— Begin —

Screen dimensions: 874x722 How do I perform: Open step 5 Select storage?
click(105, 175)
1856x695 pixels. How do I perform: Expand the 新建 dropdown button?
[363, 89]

— End —
— Begin —

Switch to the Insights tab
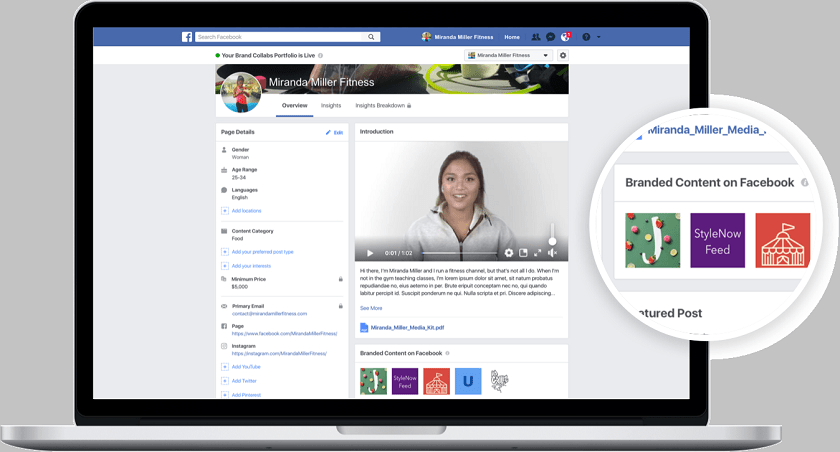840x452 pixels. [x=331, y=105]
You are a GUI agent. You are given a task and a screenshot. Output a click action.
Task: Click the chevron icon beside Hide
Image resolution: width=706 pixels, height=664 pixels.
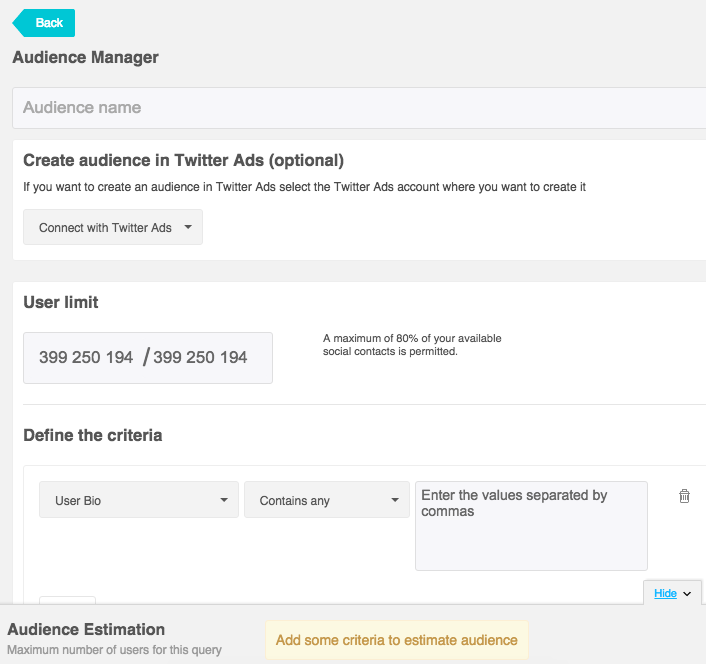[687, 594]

— End —
— Begin —

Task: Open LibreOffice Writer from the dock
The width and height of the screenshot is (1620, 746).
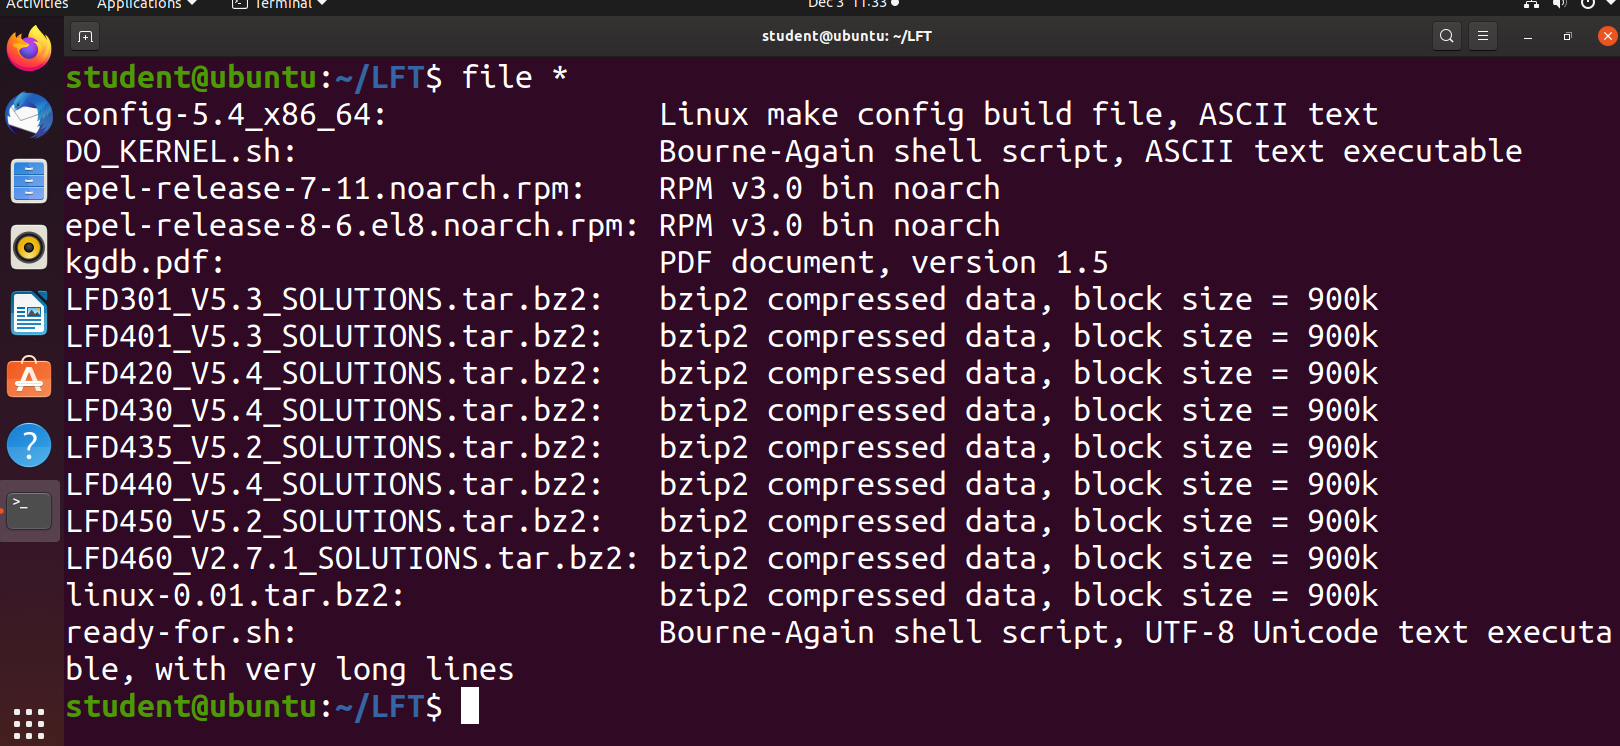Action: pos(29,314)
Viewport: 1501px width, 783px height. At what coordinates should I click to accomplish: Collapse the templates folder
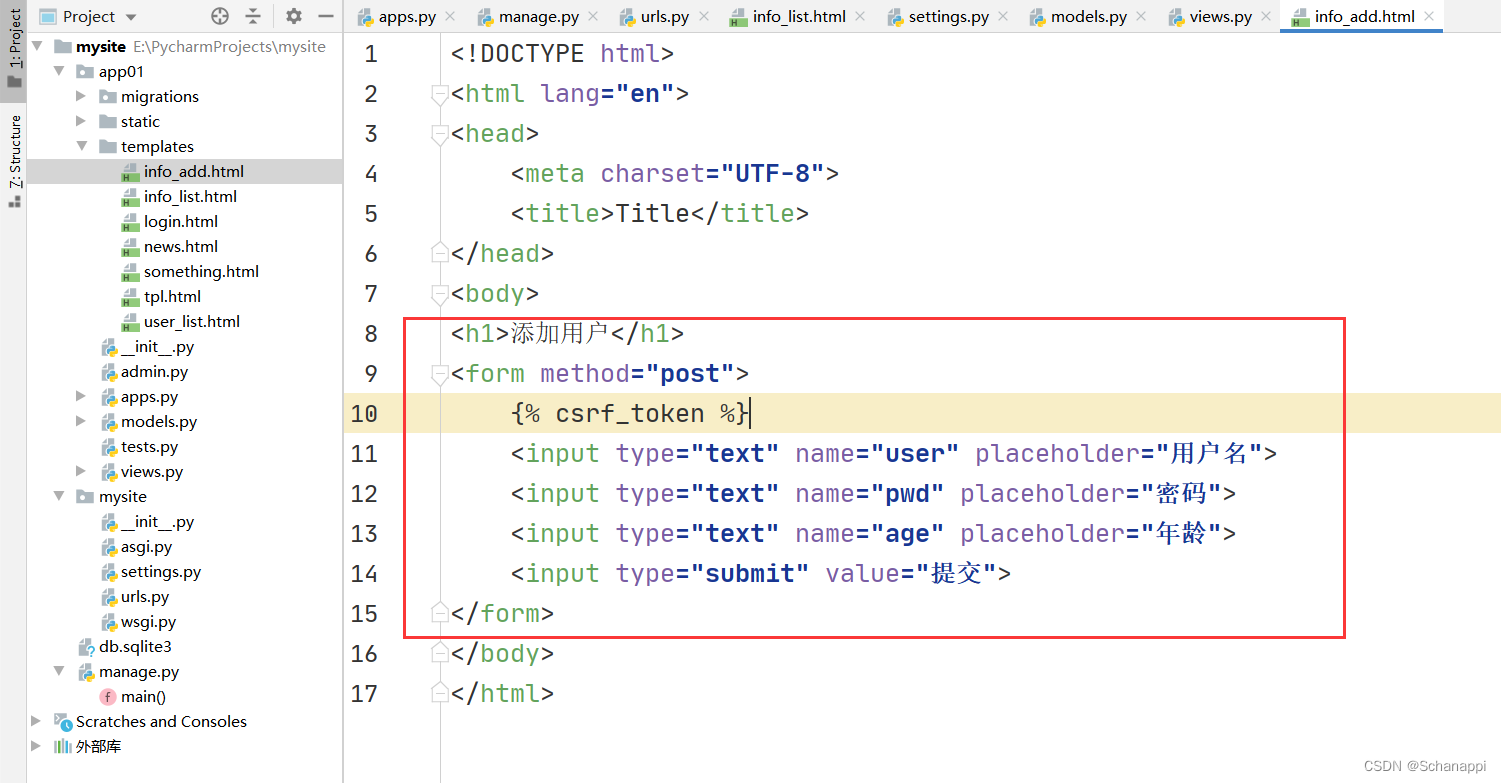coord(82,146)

— End —

### What is expected
Return every line of the rows above that contains the string "screenshot", matching case.

### Result of this exercise
You are a GUI agent. You are given a task and a screenshot. Output a click action.
The width and height of the screenshot is (1620, 746).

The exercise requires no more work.